Romania wants Hungarian-style child protection law


Central Europe


Romanian Parliament. Photo EPA, Robert Ghement

The Romanian Senate has passed a bill that bans teaching methods that "promote homosexuality or gender reassignment" to school children. The legislation can be implemented if the Lower House votes in favour of the proposal later this month.

The content of the bill is comparable with the Hungarian child protection legislation from 2021. At the moment, the response on the Romanian example is quite low.

The Romanian government wants to guarantee the child's right to protection, Varlden idag reports.

If the proposal is accepted, it will become illegal to distribute any information that promotes gender reassignment, transgenderism or homosexuality. Furthermore, schools cannot teach children anything about sex and cohabitation unless parents explicitly permit it.

The initiator of the law, Deputy Zoltan Zakarias, says that the law is based on the view that the child's upbringing should "take place within the traditional family, on a Christian basis, while the responsibility for the child should lie primarily with the parents."

According to Universul.net LGBT related topics on social media, TV or in public, such as the Pride parades could be affected by the ban.

It is not the first time the issue has been raised in the Romanian government. In 2020, Romanian MPs tried to ban LGBT information, Europa Libera Romania writes. At that time, the Constitutional Court did not pass the bill.
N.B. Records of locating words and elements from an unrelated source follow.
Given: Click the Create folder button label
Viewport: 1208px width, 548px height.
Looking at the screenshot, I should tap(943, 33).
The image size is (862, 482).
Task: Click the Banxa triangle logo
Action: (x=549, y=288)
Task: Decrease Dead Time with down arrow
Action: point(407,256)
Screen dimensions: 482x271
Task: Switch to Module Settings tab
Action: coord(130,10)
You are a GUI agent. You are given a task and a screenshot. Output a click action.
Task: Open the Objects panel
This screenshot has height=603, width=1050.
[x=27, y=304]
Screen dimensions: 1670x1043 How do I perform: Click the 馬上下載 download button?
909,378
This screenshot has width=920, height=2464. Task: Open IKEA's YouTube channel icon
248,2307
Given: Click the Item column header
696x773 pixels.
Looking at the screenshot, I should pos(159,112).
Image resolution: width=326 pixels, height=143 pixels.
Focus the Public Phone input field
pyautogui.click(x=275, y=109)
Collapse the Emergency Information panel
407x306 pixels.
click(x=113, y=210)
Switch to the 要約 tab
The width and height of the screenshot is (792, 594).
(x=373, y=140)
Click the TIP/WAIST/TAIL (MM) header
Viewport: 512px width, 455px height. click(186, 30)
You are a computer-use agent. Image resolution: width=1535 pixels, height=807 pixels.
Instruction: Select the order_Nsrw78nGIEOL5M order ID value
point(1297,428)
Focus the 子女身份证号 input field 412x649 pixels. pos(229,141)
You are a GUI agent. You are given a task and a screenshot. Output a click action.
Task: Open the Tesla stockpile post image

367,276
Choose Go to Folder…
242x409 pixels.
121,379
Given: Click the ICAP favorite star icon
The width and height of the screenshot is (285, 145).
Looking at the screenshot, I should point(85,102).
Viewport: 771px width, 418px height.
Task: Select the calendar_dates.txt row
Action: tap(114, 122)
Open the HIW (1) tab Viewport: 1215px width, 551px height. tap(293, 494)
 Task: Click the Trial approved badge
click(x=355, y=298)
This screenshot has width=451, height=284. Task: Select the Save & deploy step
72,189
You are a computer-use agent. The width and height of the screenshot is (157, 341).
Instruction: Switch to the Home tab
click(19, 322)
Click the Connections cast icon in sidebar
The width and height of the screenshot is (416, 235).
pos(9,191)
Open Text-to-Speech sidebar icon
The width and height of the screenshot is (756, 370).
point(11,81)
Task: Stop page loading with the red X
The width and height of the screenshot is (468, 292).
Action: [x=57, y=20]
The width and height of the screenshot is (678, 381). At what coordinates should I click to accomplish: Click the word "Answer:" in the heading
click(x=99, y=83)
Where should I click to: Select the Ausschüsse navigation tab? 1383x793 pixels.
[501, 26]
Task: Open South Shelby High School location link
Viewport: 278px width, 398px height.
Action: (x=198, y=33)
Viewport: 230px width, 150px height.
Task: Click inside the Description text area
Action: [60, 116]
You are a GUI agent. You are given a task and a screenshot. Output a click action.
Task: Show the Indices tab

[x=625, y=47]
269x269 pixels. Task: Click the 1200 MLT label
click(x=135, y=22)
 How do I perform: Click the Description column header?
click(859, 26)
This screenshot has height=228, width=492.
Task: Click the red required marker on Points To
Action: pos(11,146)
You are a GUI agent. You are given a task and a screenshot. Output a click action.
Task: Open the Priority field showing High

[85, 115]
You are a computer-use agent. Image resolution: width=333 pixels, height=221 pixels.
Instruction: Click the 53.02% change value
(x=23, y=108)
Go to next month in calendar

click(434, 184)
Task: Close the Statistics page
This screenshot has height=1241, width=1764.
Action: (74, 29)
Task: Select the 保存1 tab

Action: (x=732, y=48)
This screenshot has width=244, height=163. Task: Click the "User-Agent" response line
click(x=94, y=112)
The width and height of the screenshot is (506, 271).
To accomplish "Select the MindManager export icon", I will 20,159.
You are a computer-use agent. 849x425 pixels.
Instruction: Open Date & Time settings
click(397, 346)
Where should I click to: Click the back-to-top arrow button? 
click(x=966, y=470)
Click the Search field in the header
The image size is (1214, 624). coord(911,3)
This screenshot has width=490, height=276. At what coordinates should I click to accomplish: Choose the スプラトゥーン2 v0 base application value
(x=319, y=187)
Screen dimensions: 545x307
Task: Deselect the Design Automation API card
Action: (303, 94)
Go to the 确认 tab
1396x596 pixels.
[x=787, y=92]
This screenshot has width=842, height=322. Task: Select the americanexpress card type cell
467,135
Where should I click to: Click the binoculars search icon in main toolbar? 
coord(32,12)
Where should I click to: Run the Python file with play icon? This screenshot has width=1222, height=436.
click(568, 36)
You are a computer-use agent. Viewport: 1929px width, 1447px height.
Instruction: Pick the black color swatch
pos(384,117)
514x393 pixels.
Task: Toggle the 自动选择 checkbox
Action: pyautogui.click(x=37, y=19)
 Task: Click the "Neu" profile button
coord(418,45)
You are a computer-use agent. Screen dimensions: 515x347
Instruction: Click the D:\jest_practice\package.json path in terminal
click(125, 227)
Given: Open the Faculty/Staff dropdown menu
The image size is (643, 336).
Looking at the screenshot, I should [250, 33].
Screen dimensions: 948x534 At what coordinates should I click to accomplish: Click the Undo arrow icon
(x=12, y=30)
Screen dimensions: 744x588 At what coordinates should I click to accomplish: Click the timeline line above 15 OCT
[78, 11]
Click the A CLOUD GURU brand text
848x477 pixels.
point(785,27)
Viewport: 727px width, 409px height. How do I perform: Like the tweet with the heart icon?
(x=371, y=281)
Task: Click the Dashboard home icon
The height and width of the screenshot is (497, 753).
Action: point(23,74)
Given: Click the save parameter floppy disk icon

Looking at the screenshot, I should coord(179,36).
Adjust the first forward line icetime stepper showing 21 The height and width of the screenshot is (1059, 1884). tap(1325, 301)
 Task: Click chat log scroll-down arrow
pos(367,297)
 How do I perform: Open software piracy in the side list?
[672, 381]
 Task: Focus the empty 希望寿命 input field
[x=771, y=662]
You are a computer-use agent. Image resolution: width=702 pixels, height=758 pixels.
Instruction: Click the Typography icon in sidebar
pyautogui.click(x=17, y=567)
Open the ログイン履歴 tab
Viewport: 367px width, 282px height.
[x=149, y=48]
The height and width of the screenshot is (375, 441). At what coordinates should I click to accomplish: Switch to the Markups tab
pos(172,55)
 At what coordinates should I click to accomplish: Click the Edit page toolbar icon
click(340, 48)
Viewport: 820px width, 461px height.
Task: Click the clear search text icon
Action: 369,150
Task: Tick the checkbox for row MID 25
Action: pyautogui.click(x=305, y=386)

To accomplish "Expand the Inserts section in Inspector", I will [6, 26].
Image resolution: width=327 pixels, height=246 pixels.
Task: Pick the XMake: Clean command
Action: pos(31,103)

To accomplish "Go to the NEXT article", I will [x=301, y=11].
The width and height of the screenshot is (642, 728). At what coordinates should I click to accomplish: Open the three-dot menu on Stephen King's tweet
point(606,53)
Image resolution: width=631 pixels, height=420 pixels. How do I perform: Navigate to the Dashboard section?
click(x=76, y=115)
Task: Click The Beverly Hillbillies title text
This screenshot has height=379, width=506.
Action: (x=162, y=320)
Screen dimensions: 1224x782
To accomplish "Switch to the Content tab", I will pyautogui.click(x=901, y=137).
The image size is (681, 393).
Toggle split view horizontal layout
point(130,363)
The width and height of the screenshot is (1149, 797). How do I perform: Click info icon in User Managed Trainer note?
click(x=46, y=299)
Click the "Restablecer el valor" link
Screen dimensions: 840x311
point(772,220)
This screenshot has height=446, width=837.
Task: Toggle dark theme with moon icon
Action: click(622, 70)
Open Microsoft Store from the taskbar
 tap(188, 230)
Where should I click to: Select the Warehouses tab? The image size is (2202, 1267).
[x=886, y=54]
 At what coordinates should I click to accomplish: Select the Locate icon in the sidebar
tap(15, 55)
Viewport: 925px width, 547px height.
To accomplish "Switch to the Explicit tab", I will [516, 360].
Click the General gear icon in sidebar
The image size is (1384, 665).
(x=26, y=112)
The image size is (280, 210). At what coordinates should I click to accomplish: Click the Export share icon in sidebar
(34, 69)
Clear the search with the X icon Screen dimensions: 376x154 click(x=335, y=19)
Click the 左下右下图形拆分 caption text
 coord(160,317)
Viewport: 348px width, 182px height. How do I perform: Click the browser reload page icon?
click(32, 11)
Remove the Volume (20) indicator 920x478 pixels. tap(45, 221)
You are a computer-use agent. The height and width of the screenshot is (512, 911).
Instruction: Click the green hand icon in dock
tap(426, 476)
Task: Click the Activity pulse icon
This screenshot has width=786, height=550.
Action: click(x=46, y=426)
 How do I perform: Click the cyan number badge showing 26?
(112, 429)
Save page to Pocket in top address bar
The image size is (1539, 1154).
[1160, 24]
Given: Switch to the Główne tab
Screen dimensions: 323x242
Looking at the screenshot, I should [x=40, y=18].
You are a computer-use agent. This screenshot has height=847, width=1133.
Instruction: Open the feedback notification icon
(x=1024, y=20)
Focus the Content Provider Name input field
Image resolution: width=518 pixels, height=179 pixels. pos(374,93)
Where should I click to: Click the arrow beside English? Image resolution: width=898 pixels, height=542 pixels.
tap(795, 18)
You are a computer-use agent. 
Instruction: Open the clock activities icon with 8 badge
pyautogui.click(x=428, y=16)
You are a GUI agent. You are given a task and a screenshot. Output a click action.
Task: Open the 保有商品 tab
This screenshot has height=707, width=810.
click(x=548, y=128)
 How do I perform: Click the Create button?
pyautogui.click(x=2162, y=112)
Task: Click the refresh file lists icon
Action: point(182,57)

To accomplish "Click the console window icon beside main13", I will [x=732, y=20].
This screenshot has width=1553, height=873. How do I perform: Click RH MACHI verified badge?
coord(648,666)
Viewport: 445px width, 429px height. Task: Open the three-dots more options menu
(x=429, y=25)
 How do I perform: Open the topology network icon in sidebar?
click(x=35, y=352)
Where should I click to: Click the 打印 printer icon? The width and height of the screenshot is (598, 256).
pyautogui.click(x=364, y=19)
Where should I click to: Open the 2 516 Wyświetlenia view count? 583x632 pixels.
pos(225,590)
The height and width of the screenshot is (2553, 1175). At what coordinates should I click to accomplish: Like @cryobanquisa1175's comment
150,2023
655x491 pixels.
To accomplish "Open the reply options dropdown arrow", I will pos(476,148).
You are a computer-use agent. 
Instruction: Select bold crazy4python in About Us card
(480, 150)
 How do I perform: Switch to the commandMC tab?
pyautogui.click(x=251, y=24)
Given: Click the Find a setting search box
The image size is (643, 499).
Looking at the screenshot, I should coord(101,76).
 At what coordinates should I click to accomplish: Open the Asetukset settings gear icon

However, the Romanian Parliament was able to ban the presentation of same-sex couples and diverse gender identities in children's commercials and the media.

Dispute around the law

Nevertheless, the new "child protection" proposal is disputed. Romanian LGBT organisation demand that the Lower House abolishes the law, as it is "homophobic and transphobic", Reuters reports. According to the critics, the legislation would legitimise discrimination against LGBT people.

Ryan Thoreson, a researcher at Human Rights Watch, writes on Eurobserver that the bill would stimulate prejudice and homophobia. He thinks that "the toxic stereotypes demonise LGBT people and expose them and their families to the risk of harassment and violence." He points out that by making LGBT topics taboo, schools cause children who identify as queer to "face shame and doubt, and peers learn hostility and intolerance."

Hungarian situation

As time passes and the Lower House soon has to decide on the issue, the debate on the child protection law will most likely intensify in Romania. This might lead to "Hungarian situations", in which many people go to the street to protest against the law.

When Hungary attempted to pass a similar bill last year, there was much upheaval nationally and internationally. Even the European Union spoke out against the law, which it found to be discriminating against the LGBT community.